Todo el mundo quiere ser útil. Que su existencia no sea vana y al menos sirva para alimentar a un niño, cuidar a un perro o cultivar tomates a fin de que la maquinaria de la vida no se detenga. Ser o no ser productivo, esa es la cuestión. En la letanía cotidiana, tan sólo se hallan humildes razones que dotan de sentido a una existencia, las mismas que en los tumultos del insomnio tienden a difuminarse. La realidad ha acabado demostrando que una vida con sentido ya no es aquella asegurada por derechos hasta hace poco considerados básicos y que hoy resultan excepcionales, en especial los relativos a un trabajo estable.

Además de la urgencia económica, de la delgada línea que separa la precariedad de la dignidad, existe la vertiente psicológica. Trabajar mantiene los sentidos despiertos y las habilidades entrenadas, pero sobre todo estructura la mente y la aleja de las quimeras existenciales. Un día en blanco, sin otra voz que el eco cansino del televisor, es una especie de cautiverio. O una vejez terminal. Pero la mayor parte de la gente mayor que me rodea nada tiene que ver con la expropiación de la actividad. Personas curtidas, lúcidas y dinámicas que siguen en activo ejerciendo de abuelos (el Imserso calcula que el 70% de nuestros mayores se ocupa de sus nietos). Nunca habíamos contado con tan preciado capital humano para delegar el cuidado de los hijos; hombres y mujeres cuya esperanza de vida sobrepasa los 80 y que, lejos de manifestar cansancio, organizan bailes, excursiones y clases de yoga superando la agenda de cualquier cuarentón.

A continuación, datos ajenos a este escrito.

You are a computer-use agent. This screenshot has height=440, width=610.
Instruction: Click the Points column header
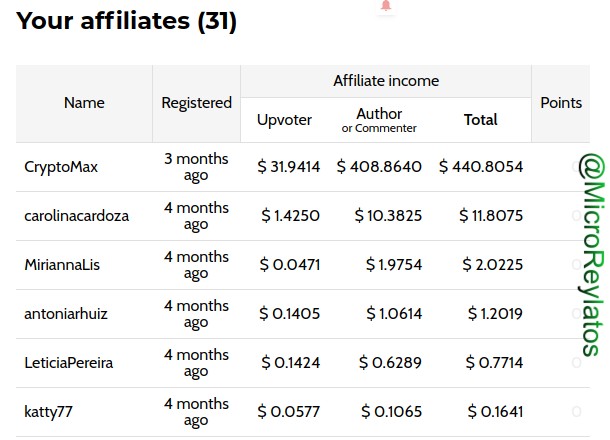(561, 103)
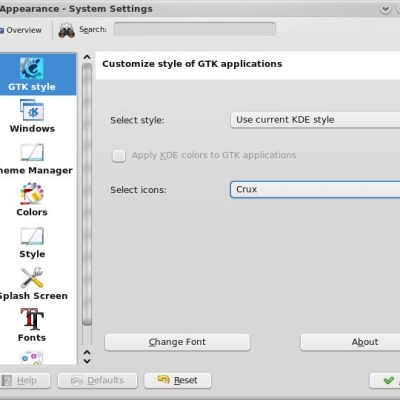Image resolution: width=400 pixels, height=400 pixels.
Task: Select the Splash Screen tools icon
Action: (32, 277)
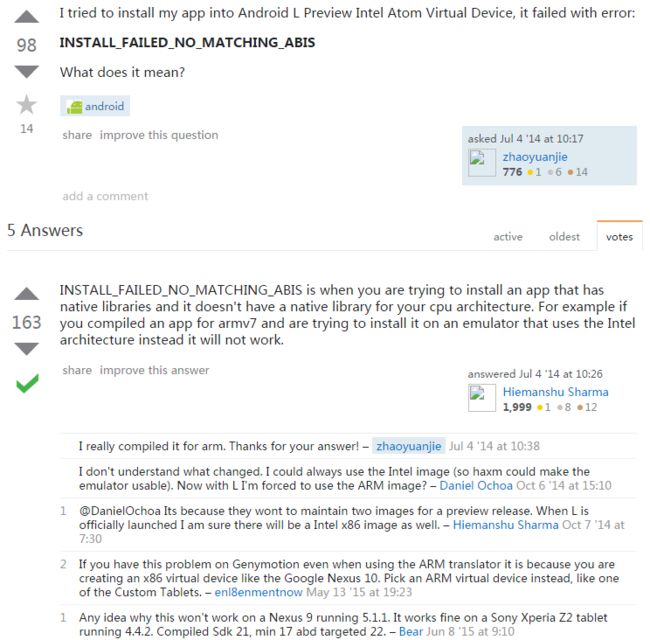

Jubilados o no, los abuelos del siglo XXI avanzan por las ciudades con zapatillas deportivas y teléfonos móviles. Lejos de holgazanear o desvariar, se han convertido en asistentes personales de hijos y nietos por los que son capaces de dejarlo todo y volar hasta la parada del autobús. Cuando ahora se contabiliza el futuro en esperanza de vida, pensiones y porcentajes, los números no dejan asomar sus rostros. No estamos hablando de ancianos sino de viejos jóvenes, de aquellos que fueron los niños de la posguerra, en su gran parte gente emprendedora, permeable a los cambios y a las múltiples transiciones. De muchos de ellos depende la gestión de los afectos y el disfraz de carnaval. También el cumplimiento de unas cuantas tradiciones que nos adentran en ese colchón mullido, a pesar de su quejumbroso somier, que es la familia. Su perspectiva social no debería ser glosada tan sólo en términos económicos. Porque su aportación humana es altamente reparadora, sobre todo cuando la experiencia es mucho más que un grado: el bálsamo necesario para modular el fracaso y abrazar la incertidumbre. Veamos si no cómo ha sido la mayor parte de sus vidas, las de nuestros padres, de nuestros abuelos, para entender que la vida sin plazos fijos es un asunto estimulante.